При всем том, особенно с середины 1750-х годов, она странным образом не стеснялась, в том числе за глаза, публично третировать своего племянника. «У себя в комнате, — писала Екатерина, — когда заходила о нем речь, она обыкновенно заливалась слезами и жаловалась, что Бог дал ей такого наследника, либо отзывалась о нем с совершенным презрением и нередко давала ему прозвища, которых он вполне заслуживал». И приводила в качестве подтверждения слов хранившиеся у нее записки: «В одной есть такое выражение: "Проклятой мой племянник мне досадил как нельзя более"; в другой она пишет: "Племянник мой урод — черт его возьми"» [86, с. 173]. В этом Екатерине Алексеевне вполне можно доверять. Будучи женщиной плохо воспитанной и грубой, императрица была способна, например, в разговоре (даже с иностранным дипломатом!) бросить такие слова: «Знайте, что в моей империи только и есть великого, что я да великий князь, но и то величие последнего не более как призрак» [133, с. 256]. Насколько подобные филиппики компрометировали ее самое, дочь Петра Великого просто не задумывалась!
Но Петр Федорович задумывался. Екатерина признавалась, что много раз слышала от него, «что он чувствует, что не рожден для России, что ни он годен для русских, ни русские для него и что ему непременно придется погибнуть в России» [86, с. 148]. О подобных сетованиях есть упоминания и у некоторых других собеседников великого князя.

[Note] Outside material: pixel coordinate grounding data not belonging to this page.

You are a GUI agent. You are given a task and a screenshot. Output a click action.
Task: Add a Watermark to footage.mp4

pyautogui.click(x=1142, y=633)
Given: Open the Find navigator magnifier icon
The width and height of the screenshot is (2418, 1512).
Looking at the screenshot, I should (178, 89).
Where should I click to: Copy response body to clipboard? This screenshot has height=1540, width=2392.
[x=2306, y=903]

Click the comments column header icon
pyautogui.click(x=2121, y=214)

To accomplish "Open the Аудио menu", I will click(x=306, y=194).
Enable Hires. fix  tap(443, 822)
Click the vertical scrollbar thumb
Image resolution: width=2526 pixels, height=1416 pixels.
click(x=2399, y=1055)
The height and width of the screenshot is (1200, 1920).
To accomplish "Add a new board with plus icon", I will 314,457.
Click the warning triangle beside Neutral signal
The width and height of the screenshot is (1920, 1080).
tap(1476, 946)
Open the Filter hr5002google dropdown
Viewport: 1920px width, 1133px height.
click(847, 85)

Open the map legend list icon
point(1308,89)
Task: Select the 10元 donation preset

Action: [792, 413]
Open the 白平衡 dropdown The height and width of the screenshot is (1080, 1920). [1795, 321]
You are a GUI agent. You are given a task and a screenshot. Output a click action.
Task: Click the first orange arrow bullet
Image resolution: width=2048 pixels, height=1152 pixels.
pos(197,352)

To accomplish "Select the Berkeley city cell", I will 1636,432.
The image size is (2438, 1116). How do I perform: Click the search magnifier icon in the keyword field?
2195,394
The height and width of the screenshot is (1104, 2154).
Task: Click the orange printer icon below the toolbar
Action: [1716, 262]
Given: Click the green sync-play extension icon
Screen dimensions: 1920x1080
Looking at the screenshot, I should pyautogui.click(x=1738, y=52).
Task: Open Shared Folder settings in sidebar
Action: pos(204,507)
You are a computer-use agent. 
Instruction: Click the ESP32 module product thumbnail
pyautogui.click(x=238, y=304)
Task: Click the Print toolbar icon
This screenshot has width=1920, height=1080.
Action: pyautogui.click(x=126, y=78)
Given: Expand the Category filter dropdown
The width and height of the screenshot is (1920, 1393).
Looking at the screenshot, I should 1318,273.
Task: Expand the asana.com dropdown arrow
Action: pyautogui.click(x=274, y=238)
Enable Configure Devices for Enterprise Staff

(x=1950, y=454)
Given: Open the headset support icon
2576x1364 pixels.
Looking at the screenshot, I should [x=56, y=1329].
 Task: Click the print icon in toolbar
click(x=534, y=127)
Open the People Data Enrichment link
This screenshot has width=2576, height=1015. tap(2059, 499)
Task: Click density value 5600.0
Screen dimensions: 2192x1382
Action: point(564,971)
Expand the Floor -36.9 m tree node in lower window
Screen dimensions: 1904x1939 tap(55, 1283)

Он жаловался на свою судьбу: если бы не тетушка, он мог бы занять шведский престол, на худой конец, согласно гольштейнской традиции, стать генералом прусской службы. А его, как он однажды выразился в разговоре с Понятовским, «притащили сюда, чтобы сделать великим князем этой засранной страны». Отзвуки подобных искренних, но в устах наследника российского престола неосторожных откровений создавали ему в придворных кругах репутацию «русофоба», оскорбляющего «самолюбие народа». Только народ был здесь ни при чем: ведь именно к общению с ним Петра Федоровича стремились не допускать с первых же лет его пребывания в России.
Неблагоприятная для него ситуация осложнялась начавшимся ухудшением состояния здоровья императрицы. В верхах уже в сентябре 1755 года допускали возможность ее скорой кончины. В последующие годы Елизавета Петровна чувствовала себя все хуже, а в 1758 году около Царскосельского дворца прилюдно у нее произошел удар, после которого на несколько дней она потеряла речь. И те, кто стоял у престола, самым серьезным образом задумывались о будущем — не столько России, сколько о своем собственном. То, что наследником является Петр Федорович, знали все и давно — с 1742 года. Но… послушаем еще раз Фавье. Заявив, что «нареченный наследник» не пользуется «народной любовью», что он не играет почти никакой роли «ни в Сенате, ни в других правительственных учреждениях», французский наблюдатель писал: «Погруженные в роскошь и бездействие, придворные страшатся времени, когда ими будет управлять государь, одинаково суровый к самому себе и к другим» [178, с. 198]. Фавье вольно или невольно коснулся самой сути вопроса: в этом, а не в перешептывании о пресловутой «неспособности» или «ненависти к русским» лежала причина назревавшего конфликта.
В узком кругу высших сановников с участием Екатерины и, как это ни странно, некоторых иностранных посланников обдумывались варианты устранения Петра от престолонаследия. При тех или иных нюансах, останавливаться на которых мы не будем, предполагалось выслать его в Киль, а на трон возвести маленького Павла Петровича при установлении до его совершеннолетия регентства. Самые жаркие споры завязались вокруг последнего: кому стать регентом? Среди возможных кандидатур назывались две — Екатерины Алексеевны и Ивана Ивановича Шувалова.